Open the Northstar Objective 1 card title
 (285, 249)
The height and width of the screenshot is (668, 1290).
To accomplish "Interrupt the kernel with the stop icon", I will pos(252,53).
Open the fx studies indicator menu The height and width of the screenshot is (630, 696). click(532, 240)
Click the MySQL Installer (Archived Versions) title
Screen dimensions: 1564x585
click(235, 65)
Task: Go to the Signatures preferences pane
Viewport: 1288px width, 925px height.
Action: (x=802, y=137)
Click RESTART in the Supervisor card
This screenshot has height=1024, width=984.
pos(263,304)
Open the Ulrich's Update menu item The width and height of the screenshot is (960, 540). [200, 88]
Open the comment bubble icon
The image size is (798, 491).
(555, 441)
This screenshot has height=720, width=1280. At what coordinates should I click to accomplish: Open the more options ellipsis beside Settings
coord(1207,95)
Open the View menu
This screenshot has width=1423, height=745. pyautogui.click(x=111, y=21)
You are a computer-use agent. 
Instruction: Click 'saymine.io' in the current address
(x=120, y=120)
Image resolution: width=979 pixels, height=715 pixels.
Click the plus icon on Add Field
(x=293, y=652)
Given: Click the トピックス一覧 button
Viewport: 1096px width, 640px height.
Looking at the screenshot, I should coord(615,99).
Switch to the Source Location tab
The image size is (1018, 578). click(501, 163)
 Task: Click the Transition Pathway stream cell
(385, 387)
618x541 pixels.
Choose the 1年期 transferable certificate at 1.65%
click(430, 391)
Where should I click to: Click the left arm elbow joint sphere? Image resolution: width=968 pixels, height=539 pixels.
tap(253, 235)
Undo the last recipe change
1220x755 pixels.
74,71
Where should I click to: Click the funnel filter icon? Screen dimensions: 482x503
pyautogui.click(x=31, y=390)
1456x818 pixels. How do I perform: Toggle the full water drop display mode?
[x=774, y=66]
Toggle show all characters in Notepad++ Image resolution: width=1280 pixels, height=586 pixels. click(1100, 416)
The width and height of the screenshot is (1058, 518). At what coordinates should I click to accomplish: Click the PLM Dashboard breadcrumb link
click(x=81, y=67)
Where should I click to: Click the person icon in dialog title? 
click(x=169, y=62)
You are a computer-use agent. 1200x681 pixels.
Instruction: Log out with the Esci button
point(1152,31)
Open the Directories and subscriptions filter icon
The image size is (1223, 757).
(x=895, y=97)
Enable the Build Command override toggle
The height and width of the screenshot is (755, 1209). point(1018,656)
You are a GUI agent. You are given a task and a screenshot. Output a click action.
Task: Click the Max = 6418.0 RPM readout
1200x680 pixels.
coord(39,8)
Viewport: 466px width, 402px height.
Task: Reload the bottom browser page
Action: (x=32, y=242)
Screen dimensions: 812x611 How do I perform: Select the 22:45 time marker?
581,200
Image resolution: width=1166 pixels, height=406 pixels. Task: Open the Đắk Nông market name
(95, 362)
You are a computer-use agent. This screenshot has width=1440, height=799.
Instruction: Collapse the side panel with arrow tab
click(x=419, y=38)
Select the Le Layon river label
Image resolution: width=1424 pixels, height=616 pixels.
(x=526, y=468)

* * *

* _Your instructions_
Nothing but the lines from the line containing "You are a GUI" through the final line of the entries should appear in your answer, copied exactly.

* _Expected answer_
You are a GUI agent. You are given a task and a screenshot. Output a click action.
Task: Click the Max = 6418.0 RPM readout
1200x680 pixels.
coord(39,8)
Viewport: 466px width, 402px height.
Task: Reload the bottom browser page
Action: (x=32, y=242)
Screen dimensions: 812x611 How do I perform: Select the 22:45 time marker?
581,200
Image resolution: width=1166 pixels, height=406 pixels. Task: Open the Đắk Nông market name
(95, 362)
You are a computer-use agent. This screenshot has width=1440, height=799.
Instruction: Collapse the side panel with arrow tab
click(x=419, y=38)
Select the Le Layon river label
Image resolution: width=1424 pixels, height=616 pixels.
(x=526, y=468)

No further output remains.